━━━ Data to use ━━━

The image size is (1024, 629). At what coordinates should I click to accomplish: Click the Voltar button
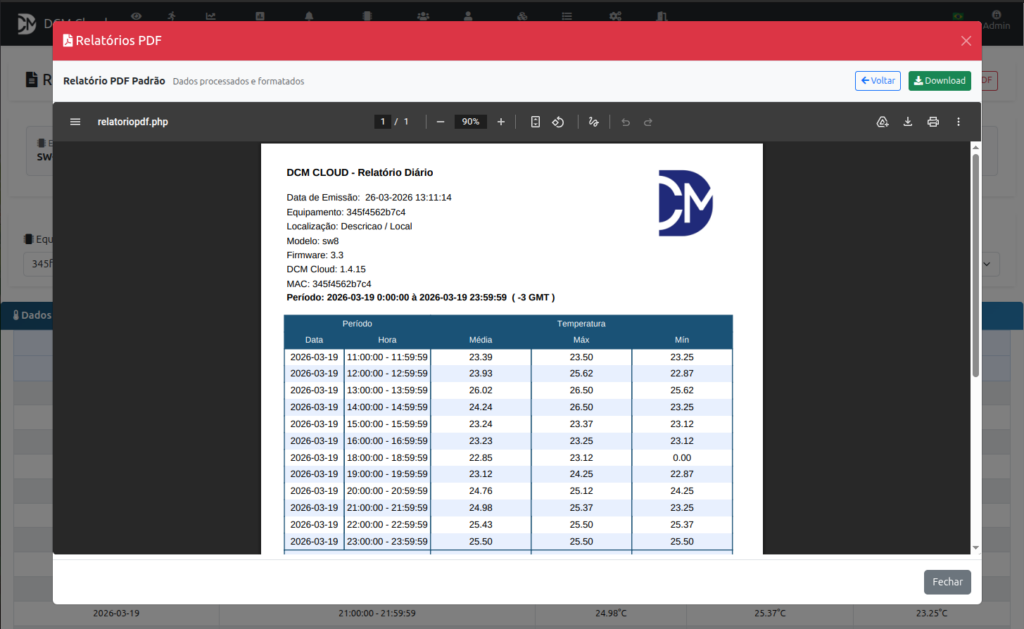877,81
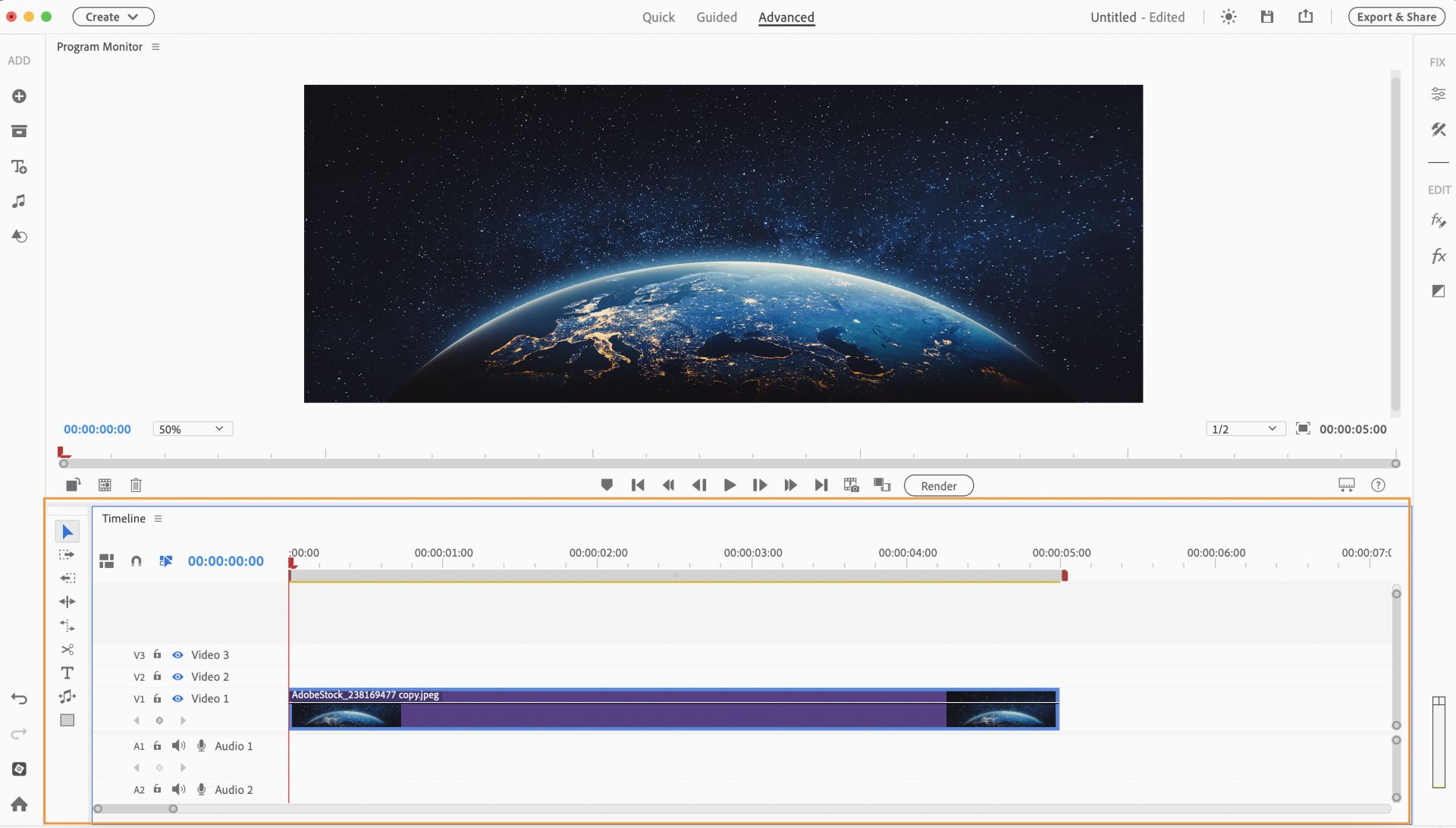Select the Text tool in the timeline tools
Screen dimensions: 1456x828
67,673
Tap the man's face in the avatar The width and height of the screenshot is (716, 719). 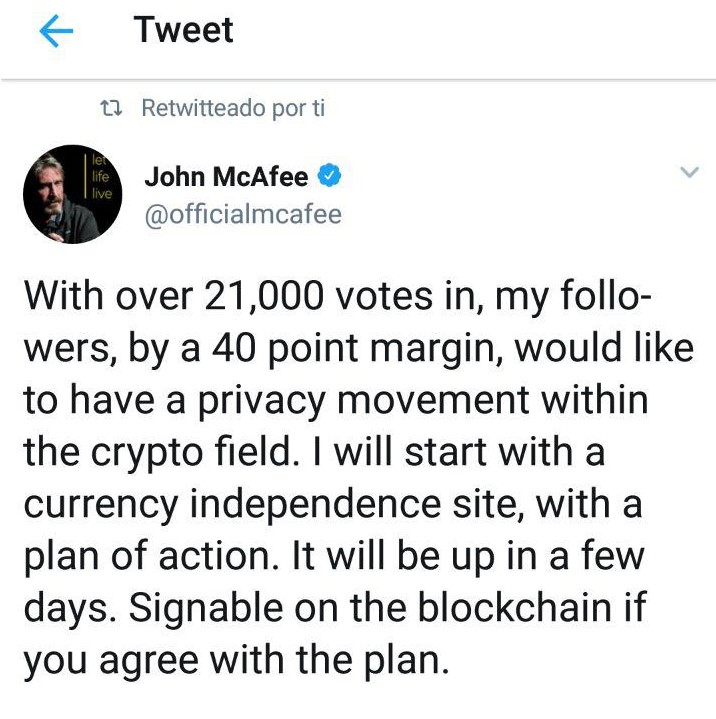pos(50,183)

━━━
━━━ Data to use ━━━

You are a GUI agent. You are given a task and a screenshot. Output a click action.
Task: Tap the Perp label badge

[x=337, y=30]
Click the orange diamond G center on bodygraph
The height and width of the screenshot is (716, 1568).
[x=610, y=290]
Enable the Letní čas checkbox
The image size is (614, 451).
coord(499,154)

━━━

What is asked: Revise the lines from the one holding "You are a GUI" through the one holding "coord(499,154)", inclusive, so that "click action" reads "tap action". Keep everything else unchanged, and give only those lines.

Right answer:
You are a GUI agent. You are given a task and a screenshot. Output a tap action.
Task: Tap the Perp label badge

[x=337, y=30]
Click the orange diamond G center on bodygraph
The height and width of the screenshot is (716, 1568).
[x=610, y=290]
Enable the Letní čas checkbox
The image size is (614, 451).
coord(499,154)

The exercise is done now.